Le Portail
7.8
Le Portail

livre de François Bizot (2000)

Le portail, ou l'entrée vers un cauchemar admirable

Incroyable témoignage que celui de François Bizot, ethnologue installé au Cambodge dans les années 1960 pour y étudier les différents rites bouddhiques, qui fut au cœur de l'ascension au pouvoir des Khmers rouges.
Le récit débute en 1975. Il est arrêté avec ses deux assistants, dénoncé par un habitant du village reculé où il se rendait pour ses recherches. Les mains ligotées, les yeux bandés, on les emmène dans un camp de prisonniers enfouis dans le maquis dont ils ignorent l'emplacement. C'est le camp M.13, dirigé par Douch, dans lequel Bizot restera 3 mois, séparé de ses acolytes.
La sublime introduction nous plonge dans l'atmosphère maussade et désabusée du livre, transcendée par l'écriture éblouissante de l'auteur, qui nous élève et nous force à l'humilité.
Au delà de la terrible réalité des faits (il sera le seul survivant du camp, tous les autres prisonniers seront assassinés à coups de gourdin), Bizot nous relate les impressions furtives de sa mémoire sensible, décrivant telle ou telle caractéristique d'un visage pour mieux nous en transmettre la personnalité, attentif à tous les détails.
On accompagne le calvaire du prisonnier en tremblant de froid avec lui la nuit et de peur durant les interminables journées, humides de larmes et de la moiteur étouffante de la jungle des Cardamomes.
Sa plume parle à tous nos sens, les passages les plus touchants étant ceux où sa détresse est dépassée lorsqu'il s'arrête sur l'observation de la couleur d'une branche de flamboyant, la sensation de bien être éprouvée lors de son premier bain dans la rivière, l'odeur de la soupe de poulet qu'il offre à tous les prisonniers la veille de sa libération.

**Données fournies**
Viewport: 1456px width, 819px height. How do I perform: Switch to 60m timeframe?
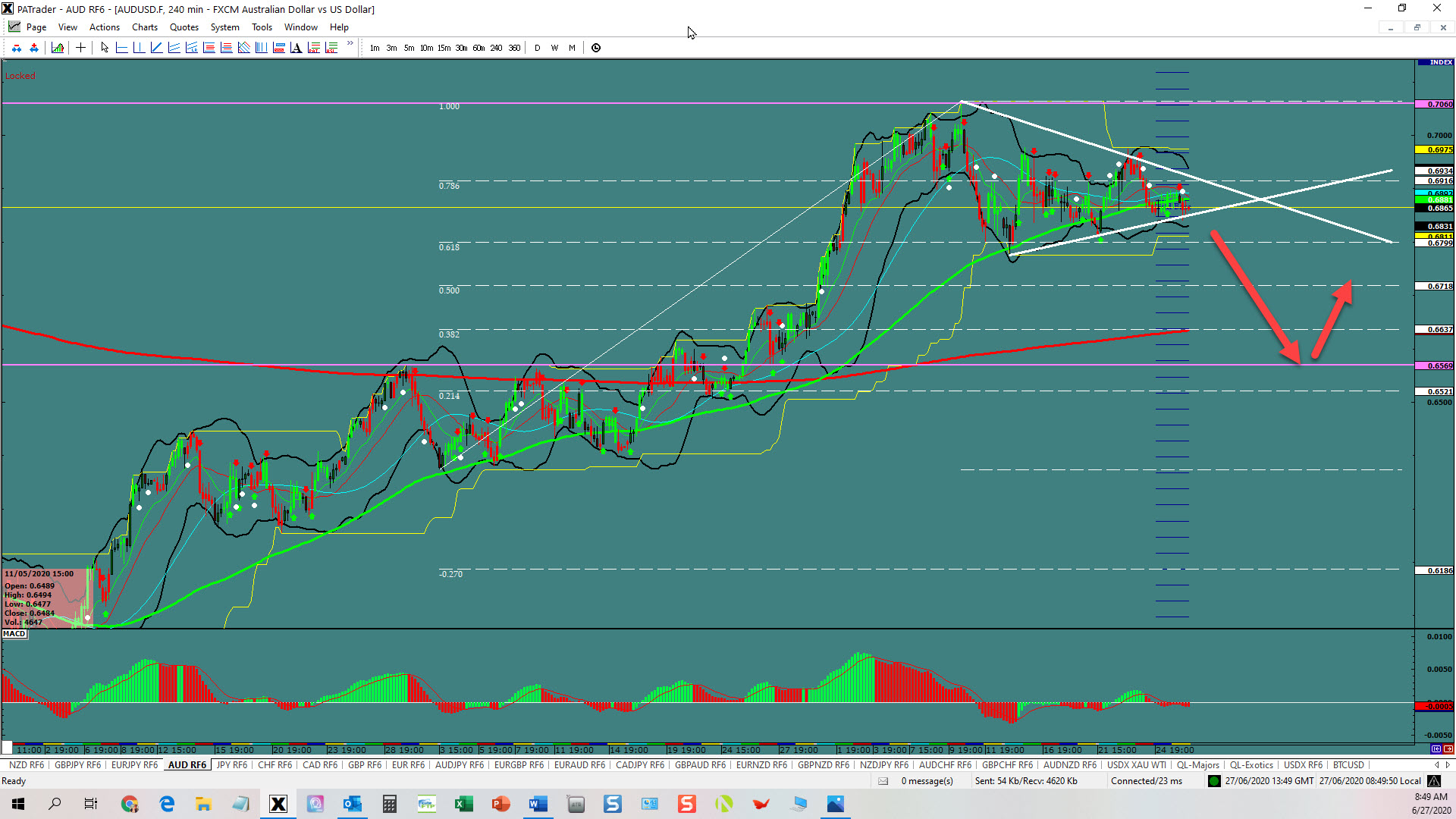(479, 48)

**Liste des tâches**
a - Relevez tous les passages du livre que la critique du Portail présente comme les plus touchants.
b - Poursuivez la critique du Portail à la suite de sa dernière phrase.

**Réponses par tâche**
a -
- L'observation de la couleur d'une branche de flamboyant
- La sensation de bien-être éprouvée lors de son premier bain dans la rivière
- L'odeur de la soupe de poulet qu'il offre à tous les prisonniers la veille de sa libération

b -
Ce dernier repas qui précède pour Bizot non pas la mort mais une nouvelle vie fut pour moi la scène la plus émouvante. Rien n'est dit, tout est dans la retenue, la reconnaissance transparait dans les regards, seuls les bruits de succions traversent le silence de cette sérénité éphémère. J'ai eu en tête les images du dîner des moines du film « Des hommes et des dieux », dernier instant de réjouissance et de volupté avant l'irrémédiable.
Son témoignage est aussi celui de sa relation avec son célèbre geôlier, qu'il évoque avec une grande noblesse d'esprit. Malgré les injustices et les massacres auxquels Douch est associé, François Bizot nous dépeint un homme idéaliste, investi corps et âme dans une cause qu'il estime juste, celle du communisme et de la solidarité de son peuple. Un lien de confiance s'étant peu à peu créé entre les deux hommes, Douch a lutté contre sa hiérarchie, risquant sa place et sa vie, pour sauver celle de Bizot, accusé à tord d'être un espion de la CIA. Douch est un homme avec un passé et des faiblesses, il n'est pas un monstre. En aucun cas Bizot ne nous présente une vision manichéenne de la vie.
Lorsqu'il retourne au Cambodge en 1988, il visite le musée du génocide khmer, l'ancien lycée Tuol Sleng, et découvre le portrait de son gardien, représenté là pour avoir torturé et détruit (mot utilisé par les khmers pour signifier « assassiner ») plus de 20 000 personnes. Voici ce que François Bizot écrit à ce propos, et qui tiendra lieu de conclusion à ma petite critique : "Je cite souvent Tzvetan Todorov, qui avance, au rebours de la sagesse populaire, qu'essayer de comprendre ce n'est pas nécessairement pardonner. Doit-on se contenter de répéter à jamais que les crimes contre l'homme sont inoubliables ? Inexcusables ? Impardonnables ?... Il serait plus utile de commencer par apprendre à se méfier de nous-mêmes. Pas seulement des autres. "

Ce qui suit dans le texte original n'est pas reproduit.